Why won't this happen? Because it goes against "the way it's always been done" and it's scary as hell to the status quo. Suddenly you can't have a pet issue or pet org, you'd have to *benchmark* and [shudder] SHARE INFORMATION.
As much as I'd love to see this happen, it's decades away from happening.
Lucy - thanks for asking this very basic and very important question! If I wasn't so busy wrangling clouds myself I would have seen your post earlier!! :)
Really though, this is exactly the question that IssueLab has been asking of foundations for some time now and that, very much like a cloud, has changed shape since we first started the work of archiving and sharing third sector research.

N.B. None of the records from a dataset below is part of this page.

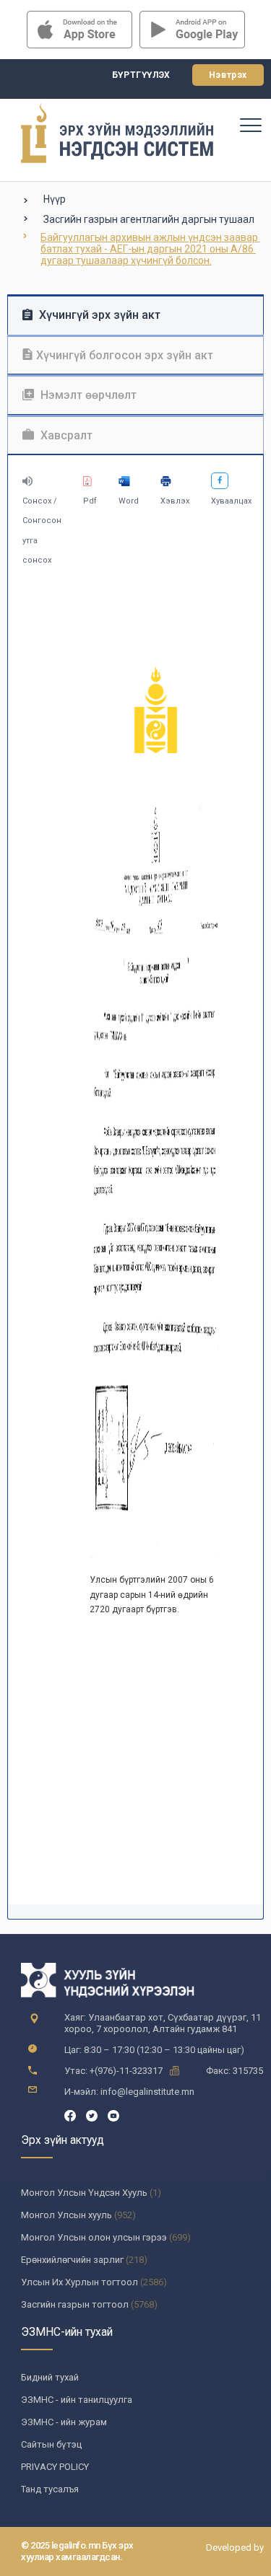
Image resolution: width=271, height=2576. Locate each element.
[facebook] (70, 2114)
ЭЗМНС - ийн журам (64, 2422)
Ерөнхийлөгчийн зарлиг (72, 2259)
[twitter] (92, 2114)
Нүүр (54, 199)
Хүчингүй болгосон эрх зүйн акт (124, 355)
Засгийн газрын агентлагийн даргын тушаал (148, 219)
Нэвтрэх (228, 75)
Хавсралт (65, 435)
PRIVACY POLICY (55, 2466)
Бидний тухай (50, 2377)
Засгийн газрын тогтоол (75, 2304)
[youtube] (113, 2114)
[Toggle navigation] (250, 125)
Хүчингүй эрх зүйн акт (98, 315)
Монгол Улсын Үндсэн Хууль (84, 2192)
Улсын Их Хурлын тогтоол (79, 2282)
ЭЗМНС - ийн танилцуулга (76, 2399)
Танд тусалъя (50, 2489)
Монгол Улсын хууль (66, 2215)
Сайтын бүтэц (51, 2444)
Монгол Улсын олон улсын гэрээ (94, 2237)
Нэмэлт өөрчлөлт (87, 395)
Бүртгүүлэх (141, 75)
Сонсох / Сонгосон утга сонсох (41, 530)
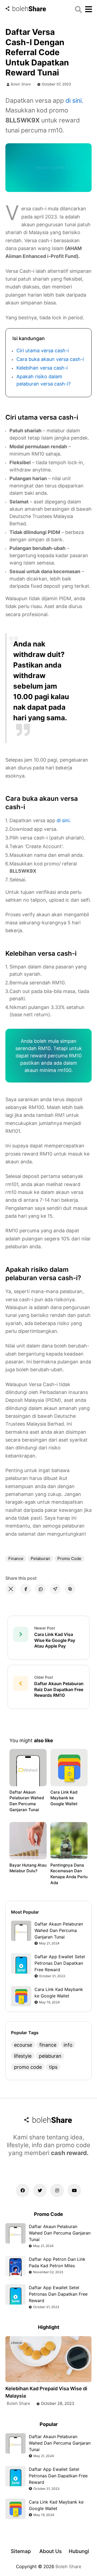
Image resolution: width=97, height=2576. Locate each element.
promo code (69, 1558)
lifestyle (23, 2056)
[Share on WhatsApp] (40, 1589)
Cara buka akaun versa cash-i (50, 359)
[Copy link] (70, 1589)
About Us (50, 2551)
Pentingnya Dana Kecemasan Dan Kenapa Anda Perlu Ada (69, 1874)
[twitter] (40, 2190)
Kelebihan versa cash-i (42, 368)
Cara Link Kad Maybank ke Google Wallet (64, 1798)
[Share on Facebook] (25, 1589)
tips (53, 2067)
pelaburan (40, 1558)
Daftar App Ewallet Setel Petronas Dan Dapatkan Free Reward (59, 1963)
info (68, 2045)
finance (15, 1558)
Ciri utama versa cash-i (42, 350)
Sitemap (21, 2551)
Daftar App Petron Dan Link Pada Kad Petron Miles (57, 2262)
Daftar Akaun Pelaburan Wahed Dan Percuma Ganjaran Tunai (26, 1801)
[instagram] (57, 2190)
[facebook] (22, 2190)
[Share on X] (10, 1589)
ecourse (23, 2045)
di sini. (74, 100)
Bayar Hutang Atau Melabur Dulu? (28, 1868)
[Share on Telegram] (55, 1589)
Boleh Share (21, 84)
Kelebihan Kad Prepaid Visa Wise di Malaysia (46, 2392)
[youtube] (74, 2190)
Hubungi (79, 2551)
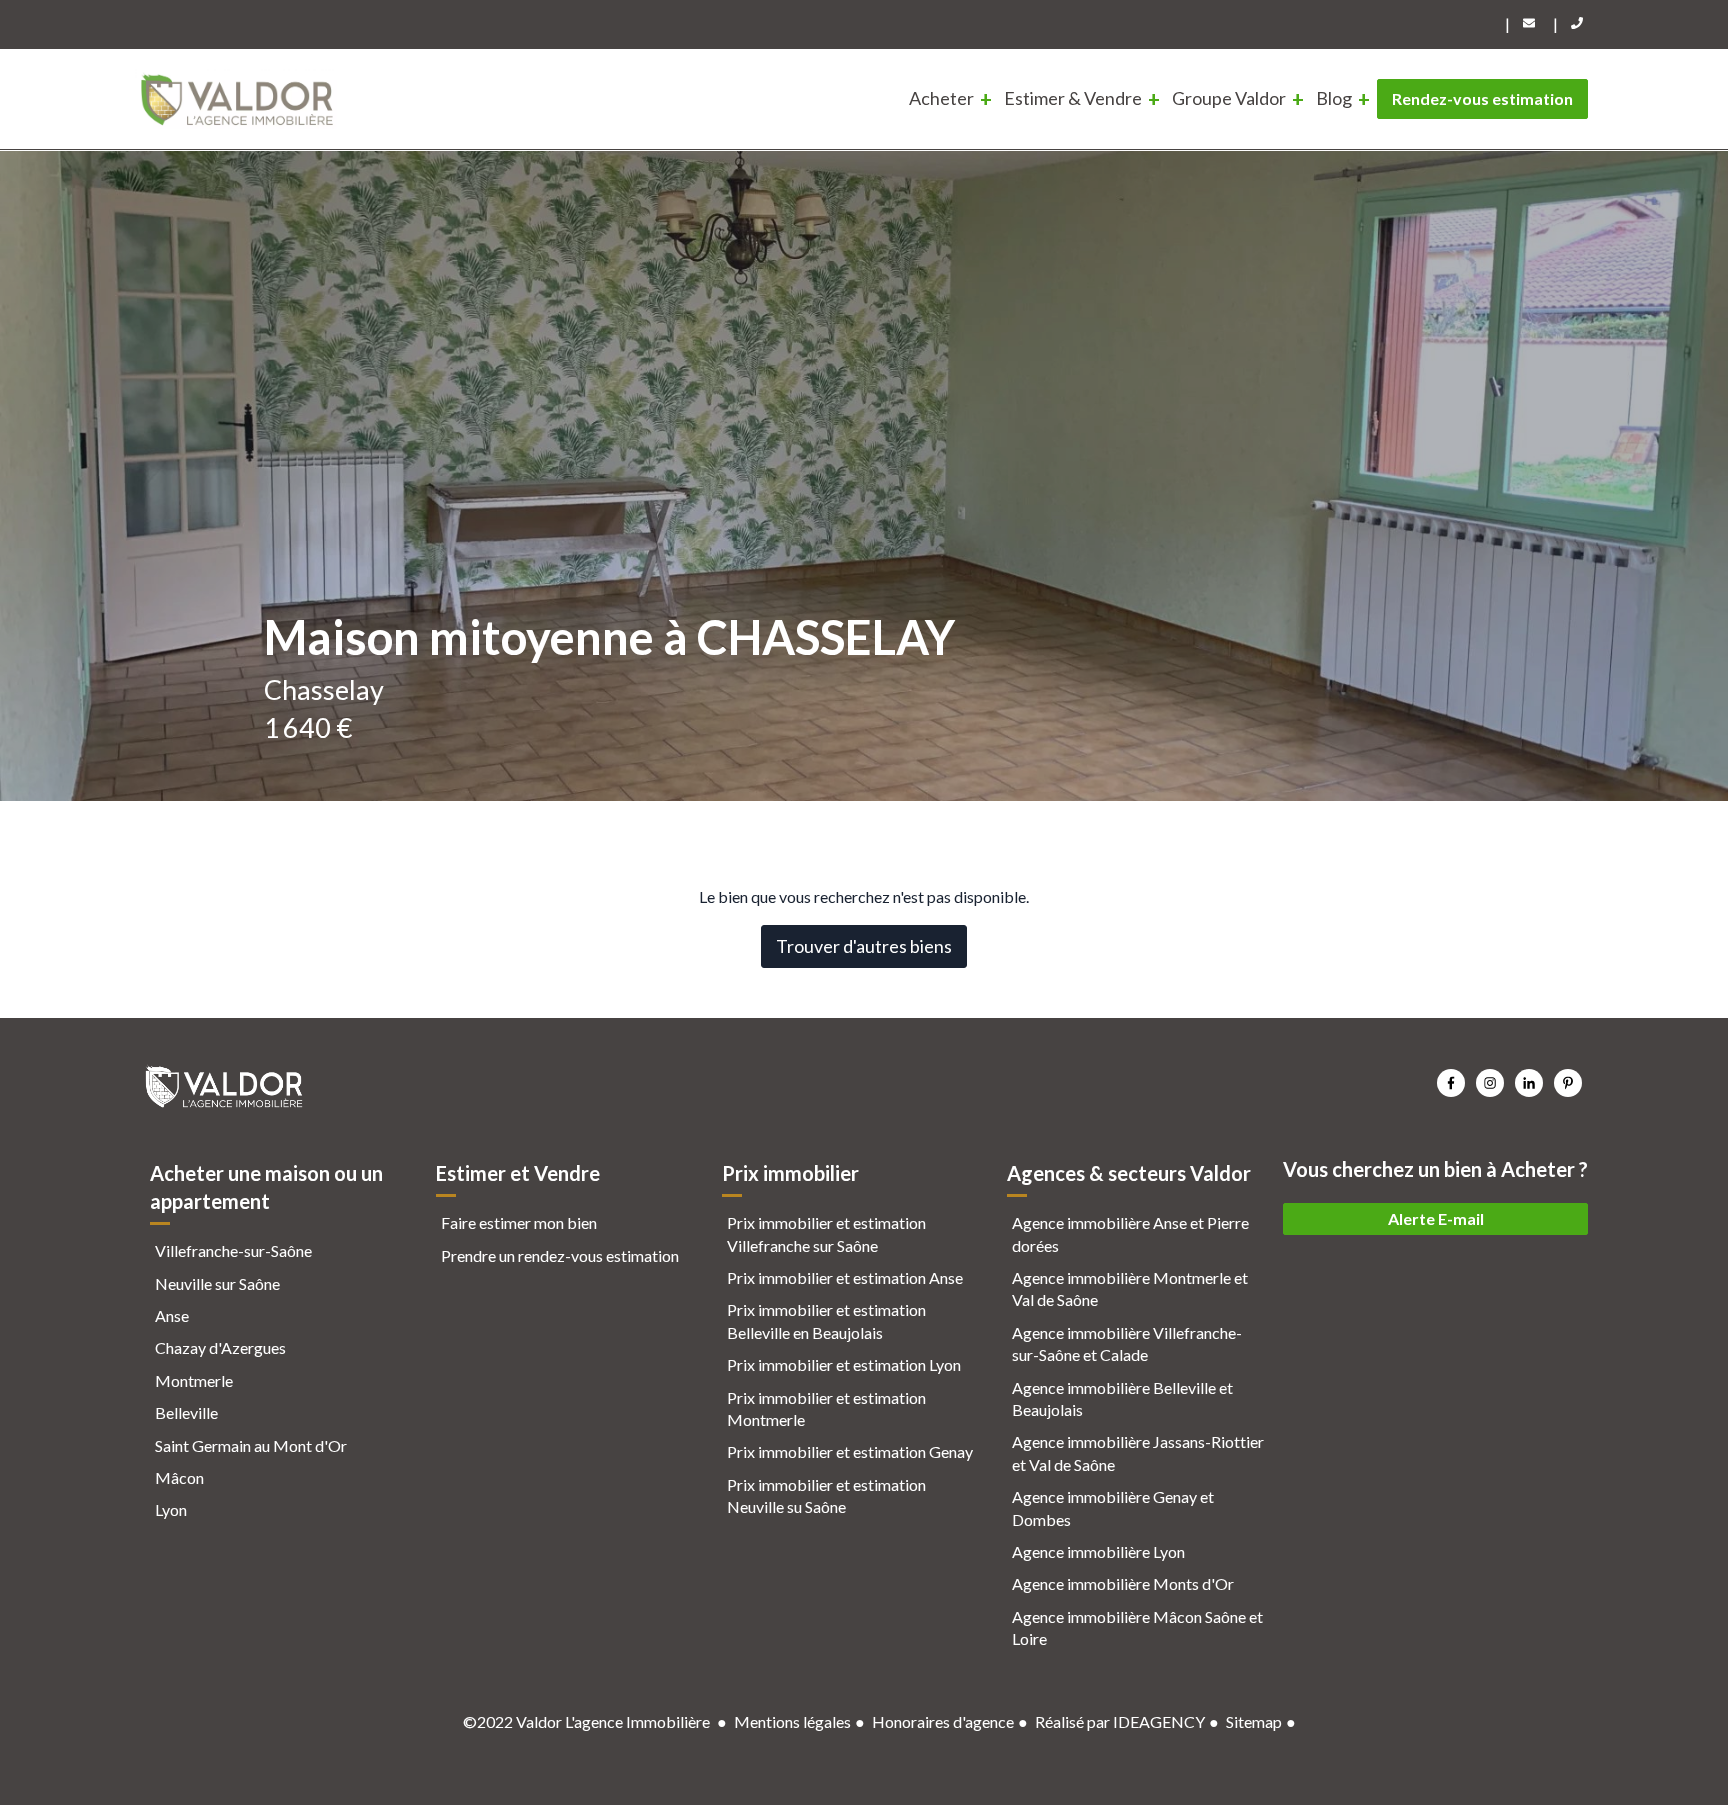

I think there are a lot of reasons that foundations haven't yet built a document cloud, including: they don't see it as their responsibility, they don't always have a clear sense of who would use the documents they make public, they aren't structured in ways that easily facilitate foundation wide (let alone sector wide) information sharing efforts, and they worry about what people will do with the information they release. There are probably a hundred more reasons but in the final analysis what we are left with is a widely scattered body of knowledge that is only partially available to all the many folks who could make good use of it.
At IssueLab we know better than to think that millions of people will change their online behavior and visit IssueLab to access research we have archived. The days of the portal are over. But it is not too much to envision that foundations could release the research they produce and fund under certain agreed upon data standards that would allow for this work to be picked up by 1000's of smaller portals, libraries, and communities of practice. In other words, release it into the atmosphere.
Whether it is "released" into the atmosphere through DocumentCloud or IssueLab or some kind of yet undeveloped collaborative system co-created by a number of folks working on this issue isn't clear. But it is clear that the pressure on foundations to answer this question is building and is coming from folks across the sector who are willing, ready, and able to develop the necessary systems. IssueLab among them.
Gabriela and others - thanks for writing in. I certainly agree with the range of reasons that you all provide as to "why not." What is interesting is where there is leverage or alternatives or models that might engage funders in "why?" Issue Lab may be one. Expertlabs.org may be another. Data standards yet a third.